[Records from a data source]

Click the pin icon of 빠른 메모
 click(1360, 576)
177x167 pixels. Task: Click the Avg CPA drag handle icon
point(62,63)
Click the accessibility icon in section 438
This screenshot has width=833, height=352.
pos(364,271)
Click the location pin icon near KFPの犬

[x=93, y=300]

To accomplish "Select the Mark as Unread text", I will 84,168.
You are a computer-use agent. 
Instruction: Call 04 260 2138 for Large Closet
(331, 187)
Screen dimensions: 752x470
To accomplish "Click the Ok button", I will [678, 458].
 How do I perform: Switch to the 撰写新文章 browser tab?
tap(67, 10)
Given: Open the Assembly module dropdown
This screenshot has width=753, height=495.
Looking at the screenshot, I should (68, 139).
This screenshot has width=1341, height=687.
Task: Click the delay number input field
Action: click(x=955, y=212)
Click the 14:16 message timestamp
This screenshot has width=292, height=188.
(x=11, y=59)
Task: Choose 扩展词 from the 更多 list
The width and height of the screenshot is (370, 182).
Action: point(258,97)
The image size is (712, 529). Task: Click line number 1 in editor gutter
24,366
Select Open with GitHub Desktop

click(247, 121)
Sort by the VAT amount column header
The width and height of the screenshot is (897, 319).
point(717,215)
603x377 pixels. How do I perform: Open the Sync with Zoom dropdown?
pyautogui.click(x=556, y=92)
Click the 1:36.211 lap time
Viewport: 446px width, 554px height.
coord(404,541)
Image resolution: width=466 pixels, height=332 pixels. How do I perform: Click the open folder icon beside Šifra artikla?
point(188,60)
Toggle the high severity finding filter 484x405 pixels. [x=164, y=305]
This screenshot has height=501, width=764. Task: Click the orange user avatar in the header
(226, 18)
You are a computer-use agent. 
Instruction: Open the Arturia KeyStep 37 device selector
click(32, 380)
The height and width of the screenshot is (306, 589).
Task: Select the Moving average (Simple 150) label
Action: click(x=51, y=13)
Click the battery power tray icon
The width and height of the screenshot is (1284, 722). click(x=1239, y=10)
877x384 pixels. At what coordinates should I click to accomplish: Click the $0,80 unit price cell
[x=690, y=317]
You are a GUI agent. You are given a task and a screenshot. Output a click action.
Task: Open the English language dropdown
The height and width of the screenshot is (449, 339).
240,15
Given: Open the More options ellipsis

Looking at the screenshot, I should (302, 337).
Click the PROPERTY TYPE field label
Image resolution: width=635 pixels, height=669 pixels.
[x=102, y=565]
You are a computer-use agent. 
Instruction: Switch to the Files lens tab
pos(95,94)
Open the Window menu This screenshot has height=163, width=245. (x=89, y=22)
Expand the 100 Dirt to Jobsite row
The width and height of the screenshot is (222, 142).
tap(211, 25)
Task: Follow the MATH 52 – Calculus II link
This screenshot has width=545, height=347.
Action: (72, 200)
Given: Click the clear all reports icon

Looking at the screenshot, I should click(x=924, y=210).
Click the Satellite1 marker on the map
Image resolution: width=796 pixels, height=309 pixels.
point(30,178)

### [REQUIREMENTS]
Can you copy the records above word for word, from the line with "Task: Choose 扩展词 from the 更多 list" to the line with "point(188,60)", including both of those lines?

### [TASK OUTPUT]
Task: Choose 扩展词 from the 更多 list
The width and height of the screenshot is (370, 182).
Action: point(258,97)
The image size is (712, 529). Task: Click line number 1 in editor gutter
24,366
Select Open with GitHub Desktop

click(247, 121)
Sort by the VAT amount column header
The width and height of the screenshot is (897, 319).
point(717,215)
603x377 pixels. How do I perform: Open the Sync with Zoom dropdown?
pyautogui.click(x=556, y=92)
Click the 1:36.211 lap time
Viewport: 446px width, 554px height.
coord(404,541)
Image resolution: width=466 pixels, height=332 pixels. How do I perform: Click the open folder icon beside Šifra artikla?
point(188,60)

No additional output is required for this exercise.